The study—published on June 23rd in Lancet Infectious Diseases—found that in the first year of vaccine rollout, jabs saved the lives of 19.1m-20.4m people. Without vaccines, the study estimates, roughly three times as many people would have died from covid in 2021 alone. And 6.8m-7.7m of the prevented deaths were in countries covered by COVAX, an initiative created to ensure vaccines were sent to poorer countries.

Still, a lack of vaccines in some parts of the world still led to avoidable deaths. Around 100 countries failed to reach the World Health Organisation’s goal of vaccinating 40% of their eligible populations by the end of 2021. The researchers estimate that this cost around 600,000 lives.

To arrive at these estimates the researchers, Oliver J. Watson, Gregory Barnsley and their colleagues at Imperial College London, began with an existing transmission model used to track the spread of covid infections. They then combined this model with The Economist’s estimate of the pandemic’s true death toll to estimate how deadly the pandemic would have been without vaccines.

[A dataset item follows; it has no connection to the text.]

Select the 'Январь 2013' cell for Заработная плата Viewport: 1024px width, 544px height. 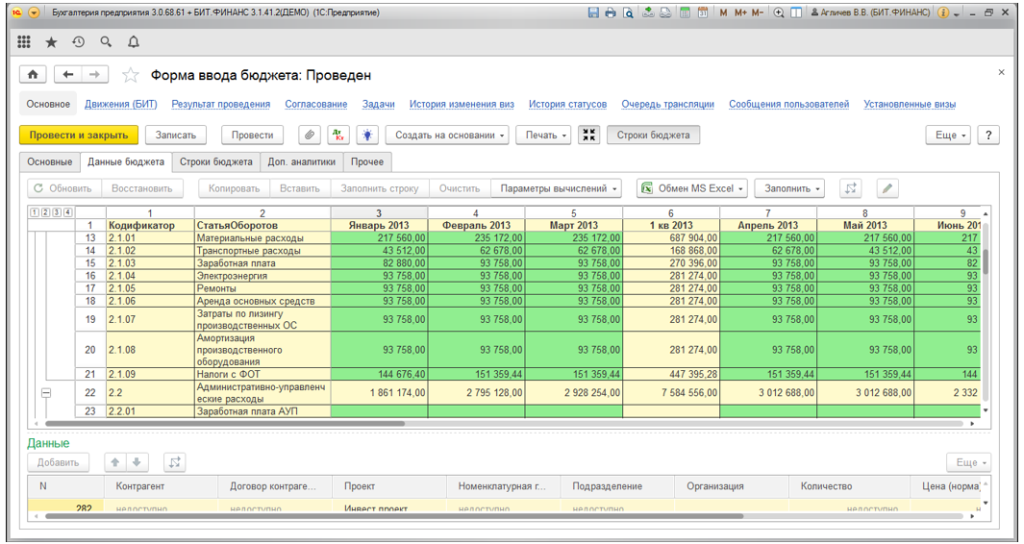click(379, 263)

The study has its limitations. It relies on assumptions about the share of estimated infections that led to death, for instance. China, which has limited reliable data, was excluded from the analysis, as were very small countries. That means the total number of actual averted deaths will be even higher. On the other hand, the researchers did not attempt to model how people or governments might have changed their behaviour to limit infections in the absence of vaccines. For all that, it is the most definitive answer yet to how many people owe their lives to the jabs.